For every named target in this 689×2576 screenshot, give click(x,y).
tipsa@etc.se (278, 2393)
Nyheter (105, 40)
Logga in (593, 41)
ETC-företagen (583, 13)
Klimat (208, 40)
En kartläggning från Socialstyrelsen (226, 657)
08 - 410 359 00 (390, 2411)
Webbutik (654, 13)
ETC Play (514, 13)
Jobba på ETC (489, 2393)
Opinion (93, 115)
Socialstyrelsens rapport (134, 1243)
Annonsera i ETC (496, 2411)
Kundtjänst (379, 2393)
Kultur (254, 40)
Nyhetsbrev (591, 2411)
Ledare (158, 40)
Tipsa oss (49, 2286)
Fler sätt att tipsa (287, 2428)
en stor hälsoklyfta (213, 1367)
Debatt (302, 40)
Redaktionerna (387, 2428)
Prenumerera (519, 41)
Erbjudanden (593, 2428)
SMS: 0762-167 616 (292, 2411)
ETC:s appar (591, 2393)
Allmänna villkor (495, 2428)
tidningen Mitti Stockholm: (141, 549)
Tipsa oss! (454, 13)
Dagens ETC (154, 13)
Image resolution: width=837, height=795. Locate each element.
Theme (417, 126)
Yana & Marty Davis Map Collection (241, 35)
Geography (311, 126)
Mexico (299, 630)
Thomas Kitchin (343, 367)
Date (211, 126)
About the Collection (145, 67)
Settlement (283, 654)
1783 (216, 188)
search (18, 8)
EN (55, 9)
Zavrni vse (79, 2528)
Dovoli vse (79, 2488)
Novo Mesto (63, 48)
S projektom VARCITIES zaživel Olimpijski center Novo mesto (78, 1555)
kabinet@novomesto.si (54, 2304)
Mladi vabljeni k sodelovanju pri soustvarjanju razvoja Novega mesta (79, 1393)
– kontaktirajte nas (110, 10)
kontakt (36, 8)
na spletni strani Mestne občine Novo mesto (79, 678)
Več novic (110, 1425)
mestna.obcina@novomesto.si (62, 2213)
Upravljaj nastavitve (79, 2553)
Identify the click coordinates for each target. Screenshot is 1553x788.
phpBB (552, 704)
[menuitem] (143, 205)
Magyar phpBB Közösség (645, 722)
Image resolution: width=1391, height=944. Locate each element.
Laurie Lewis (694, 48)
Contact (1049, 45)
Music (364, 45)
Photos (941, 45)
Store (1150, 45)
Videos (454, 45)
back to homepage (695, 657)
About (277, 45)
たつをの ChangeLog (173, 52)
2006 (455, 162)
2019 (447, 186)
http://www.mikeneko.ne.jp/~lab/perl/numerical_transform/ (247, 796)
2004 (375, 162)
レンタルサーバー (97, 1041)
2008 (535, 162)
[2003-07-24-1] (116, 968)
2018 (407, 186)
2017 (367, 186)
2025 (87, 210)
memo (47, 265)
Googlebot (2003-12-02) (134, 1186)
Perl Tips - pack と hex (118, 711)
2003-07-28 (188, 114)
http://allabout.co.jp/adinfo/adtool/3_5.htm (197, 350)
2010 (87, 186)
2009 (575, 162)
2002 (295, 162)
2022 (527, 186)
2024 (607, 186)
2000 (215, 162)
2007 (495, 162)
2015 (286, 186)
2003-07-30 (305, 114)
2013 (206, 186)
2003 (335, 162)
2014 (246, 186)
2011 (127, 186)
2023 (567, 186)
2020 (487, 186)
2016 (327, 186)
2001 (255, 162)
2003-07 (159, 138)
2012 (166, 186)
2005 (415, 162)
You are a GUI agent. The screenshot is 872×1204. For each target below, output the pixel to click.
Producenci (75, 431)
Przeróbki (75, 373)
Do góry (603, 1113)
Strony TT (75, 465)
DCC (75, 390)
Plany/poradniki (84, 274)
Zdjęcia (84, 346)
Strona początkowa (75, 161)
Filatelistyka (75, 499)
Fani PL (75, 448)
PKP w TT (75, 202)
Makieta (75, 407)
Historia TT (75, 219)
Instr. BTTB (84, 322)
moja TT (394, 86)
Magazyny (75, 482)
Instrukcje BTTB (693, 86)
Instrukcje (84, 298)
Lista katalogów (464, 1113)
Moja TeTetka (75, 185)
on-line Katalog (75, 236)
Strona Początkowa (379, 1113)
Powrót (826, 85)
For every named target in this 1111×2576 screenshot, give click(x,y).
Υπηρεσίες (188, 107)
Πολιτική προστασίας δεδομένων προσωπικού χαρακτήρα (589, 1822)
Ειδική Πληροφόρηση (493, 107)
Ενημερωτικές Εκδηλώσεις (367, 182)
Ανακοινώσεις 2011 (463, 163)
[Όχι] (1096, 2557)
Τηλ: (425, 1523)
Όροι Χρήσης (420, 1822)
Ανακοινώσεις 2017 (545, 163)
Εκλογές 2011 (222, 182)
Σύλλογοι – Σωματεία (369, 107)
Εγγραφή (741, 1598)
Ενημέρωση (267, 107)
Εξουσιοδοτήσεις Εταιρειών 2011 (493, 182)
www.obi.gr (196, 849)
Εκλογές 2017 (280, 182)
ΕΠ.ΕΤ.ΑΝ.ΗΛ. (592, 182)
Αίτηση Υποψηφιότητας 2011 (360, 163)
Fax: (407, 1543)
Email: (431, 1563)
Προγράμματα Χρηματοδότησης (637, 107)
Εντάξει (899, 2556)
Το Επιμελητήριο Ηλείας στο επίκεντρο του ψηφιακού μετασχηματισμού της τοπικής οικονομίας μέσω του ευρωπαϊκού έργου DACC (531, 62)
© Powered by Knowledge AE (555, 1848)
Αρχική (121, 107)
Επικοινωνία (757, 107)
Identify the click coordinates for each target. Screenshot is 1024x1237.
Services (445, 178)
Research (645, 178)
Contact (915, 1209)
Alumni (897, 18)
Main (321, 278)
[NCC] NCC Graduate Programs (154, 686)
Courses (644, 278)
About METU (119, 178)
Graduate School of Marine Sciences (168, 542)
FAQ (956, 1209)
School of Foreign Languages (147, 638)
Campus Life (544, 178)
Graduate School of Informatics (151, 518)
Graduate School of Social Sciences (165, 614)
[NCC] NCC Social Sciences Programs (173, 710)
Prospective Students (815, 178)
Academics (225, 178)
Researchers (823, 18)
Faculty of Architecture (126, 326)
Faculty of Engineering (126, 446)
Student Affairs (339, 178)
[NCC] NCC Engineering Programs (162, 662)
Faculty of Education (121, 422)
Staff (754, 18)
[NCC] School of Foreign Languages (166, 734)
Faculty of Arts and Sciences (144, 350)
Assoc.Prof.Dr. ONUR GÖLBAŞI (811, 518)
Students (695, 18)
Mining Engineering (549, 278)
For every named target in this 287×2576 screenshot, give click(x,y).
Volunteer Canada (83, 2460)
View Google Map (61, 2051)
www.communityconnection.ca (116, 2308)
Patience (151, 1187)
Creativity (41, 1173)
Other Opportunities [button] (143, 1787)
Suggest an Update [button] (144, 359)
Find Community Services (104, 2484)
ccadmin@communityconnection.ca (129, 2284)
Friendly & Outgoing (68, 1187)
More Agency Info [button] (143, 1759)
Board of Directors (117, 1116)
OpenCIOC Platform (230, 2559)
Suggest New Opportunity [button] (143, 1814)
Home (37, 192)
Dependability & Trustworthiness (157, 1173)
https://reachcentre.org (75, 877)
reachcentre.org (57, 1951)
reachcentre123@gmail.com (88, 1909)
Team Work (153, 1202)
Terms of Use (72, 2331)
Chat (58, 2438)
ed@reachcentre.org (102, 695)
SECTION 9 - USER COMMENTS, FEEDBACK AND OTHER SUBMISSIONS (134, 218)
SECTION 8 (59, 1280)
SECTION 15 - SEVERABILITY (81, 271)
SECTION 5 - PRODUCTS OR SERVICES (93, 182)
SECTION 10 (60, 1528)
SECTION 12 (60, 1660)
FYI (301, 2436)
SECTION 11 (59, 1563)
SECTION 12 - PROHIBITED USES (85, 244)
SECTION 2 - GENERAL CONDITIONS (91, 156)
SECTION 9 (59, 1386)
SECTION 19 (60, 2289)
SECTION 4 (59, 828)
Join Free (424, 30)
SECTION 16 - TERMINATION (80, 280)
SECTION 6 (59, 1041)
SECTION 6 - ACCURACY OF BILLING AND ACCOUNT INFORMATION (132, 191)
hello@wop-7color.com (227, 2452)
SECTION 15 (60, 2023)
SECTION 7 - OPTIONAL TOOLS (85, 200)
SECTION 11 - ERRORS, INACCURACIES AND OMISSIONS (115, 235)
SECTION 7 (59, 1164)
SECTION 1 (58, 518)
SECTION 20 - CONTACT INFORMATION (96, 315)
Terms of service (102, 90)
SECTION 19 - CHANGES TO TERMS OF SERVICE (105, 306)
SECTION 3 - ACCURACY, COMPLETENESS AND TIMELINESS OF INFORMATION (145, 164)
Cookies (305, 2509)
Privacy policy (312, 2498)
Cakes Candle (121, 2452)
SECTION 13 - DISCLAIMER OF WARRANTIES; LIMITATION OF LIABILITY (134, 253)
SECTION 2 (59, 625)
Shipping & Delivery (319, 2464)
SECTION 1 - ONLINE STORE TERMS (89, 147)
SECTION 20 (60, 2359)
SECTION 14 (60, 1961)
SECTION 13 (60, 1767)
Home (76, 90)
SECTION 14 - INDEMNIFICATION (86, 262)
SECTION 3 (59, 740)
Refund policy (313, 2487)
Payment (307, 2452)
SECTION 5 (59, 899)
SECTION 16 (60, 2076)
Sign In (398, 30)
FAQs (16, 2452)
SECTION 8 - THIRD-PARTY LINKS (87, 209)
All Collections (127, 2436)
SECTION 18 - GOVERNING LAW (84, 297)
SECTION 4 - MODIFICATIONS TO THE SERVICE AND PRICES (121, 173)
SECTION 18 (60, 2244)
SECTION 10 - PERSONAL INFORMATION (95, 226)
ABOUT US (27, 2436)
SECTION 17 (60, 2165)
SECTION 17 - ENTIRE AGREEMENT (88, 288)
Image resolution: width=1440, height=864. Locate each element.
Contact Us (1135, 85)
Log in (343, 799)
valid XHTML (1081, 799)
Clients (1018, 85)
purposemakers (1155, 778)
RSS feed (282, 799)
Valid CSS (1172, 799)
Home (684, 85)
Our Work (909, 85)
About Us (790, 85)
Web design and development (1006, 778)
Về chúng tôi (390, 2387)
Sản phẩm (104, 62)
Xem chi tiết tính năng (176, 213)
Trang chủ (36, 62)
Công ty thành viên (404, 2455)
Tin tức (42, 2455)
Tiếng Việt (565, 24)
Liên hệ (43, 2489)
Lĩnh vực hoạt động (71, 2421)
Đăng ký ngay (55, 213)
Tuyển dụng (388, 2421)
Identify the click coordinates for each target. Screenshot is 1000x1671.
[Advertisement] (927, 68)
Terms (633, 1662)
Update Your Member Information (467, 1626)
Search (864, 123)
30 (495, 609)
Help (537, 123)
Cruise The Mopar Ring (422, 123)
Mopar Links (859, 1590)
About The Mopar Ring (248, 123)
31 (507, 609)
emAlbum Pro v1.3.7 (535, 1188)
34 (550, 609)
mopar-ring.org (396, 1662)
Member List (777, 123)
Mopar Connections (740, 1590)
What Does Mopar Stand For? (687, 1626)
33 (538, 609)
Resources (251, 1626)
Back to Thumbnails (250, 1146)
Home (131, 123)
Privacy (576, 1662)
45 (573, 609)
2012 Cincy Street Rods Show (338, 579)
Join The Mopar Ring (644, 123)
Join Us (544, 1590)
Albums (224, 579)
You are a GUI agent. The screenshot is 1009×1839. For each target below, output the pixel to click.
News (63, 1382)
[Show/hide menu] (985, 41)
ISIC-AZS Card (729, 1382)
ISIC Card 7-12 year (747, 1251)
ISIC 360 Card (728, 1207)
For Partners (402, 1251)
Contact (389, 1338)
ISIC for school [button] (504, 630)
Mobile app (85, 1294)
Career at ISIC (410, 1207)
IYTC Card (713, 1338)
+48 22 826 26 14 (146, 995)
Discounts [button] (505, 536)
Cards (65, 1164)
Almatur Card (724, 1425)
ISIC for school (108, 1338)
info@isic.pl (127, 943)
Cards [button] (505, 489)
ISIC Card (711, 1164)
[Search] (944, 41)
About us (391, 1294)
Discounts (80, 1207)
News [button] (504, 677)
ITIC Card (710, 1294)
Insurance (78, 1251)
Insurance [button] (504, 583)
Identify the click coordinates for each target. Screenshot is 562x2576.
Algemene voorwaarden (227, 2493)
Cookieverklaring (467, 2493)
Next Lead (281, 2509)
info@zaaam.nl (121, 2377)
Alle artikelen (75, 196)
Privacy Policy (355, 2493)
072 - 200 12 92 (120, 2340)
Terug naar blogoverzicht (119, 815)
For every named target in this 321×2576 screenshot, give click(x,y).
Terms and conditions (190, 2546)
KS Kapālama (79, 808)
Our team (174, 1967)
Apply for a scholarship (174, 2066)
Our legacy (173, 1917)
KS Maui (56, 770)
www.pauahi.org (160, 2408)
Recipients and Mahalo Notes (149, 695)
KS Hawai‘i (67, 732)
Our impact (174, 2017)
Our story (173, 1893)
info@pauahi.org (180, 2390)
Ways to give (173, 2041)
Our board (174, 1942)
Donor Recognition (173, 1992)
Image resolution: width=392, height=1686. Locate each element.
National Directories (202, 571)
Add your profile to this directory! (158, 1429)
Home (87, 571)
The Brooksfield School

+ + + + + + +

Reproduce the entries from the start through the line containing "tidningen Mitti Stockholm: (141, 549)", with "Nyhetsbrev" swapped for "Newsletter" and everything else left unchanged.

**Completed exercise**
For every named target in this 689×2576 screenshot, give click(x,y).
tipsa@etc.se (278, 2393)
Nyheter (105, 40)
Logga in (593, 41)
ETC-företagen (583, 13)
Klimat (208, 40)
En kartläggning från Socialstyrelsen (226, 657)
08 - 410 359 00 (390, 2411)
Webbutik (654, 13)
ETC Play (514, 13)
Jobba på ETC (489, 2393)
Opinion (93, 115)
Socialstyrelsens rapport (134, 1243)
Annonsera i ETC (496, 2411)
Kundtjänst (379, 2393)
Kultur (254, 40)
Newsletter (591, 2411)
Ledare (158, 40)
Tipsa oss (49, 2286)
Fler sätt att tipsa (287, 2428)
en stor hälsoklyfta (213, 1367)
Debatt (302, 40)
Redaktionerna (387, 2428)
Prenumerera (519, 41)
Erbjudanden (593, 2428)
SMS: 0762-167 616 (292, 2411)
ETC:s appar (591, 2393)
Allmänna villkor (495, 2428)
tidningen Mitti Stockholm: (141, 549)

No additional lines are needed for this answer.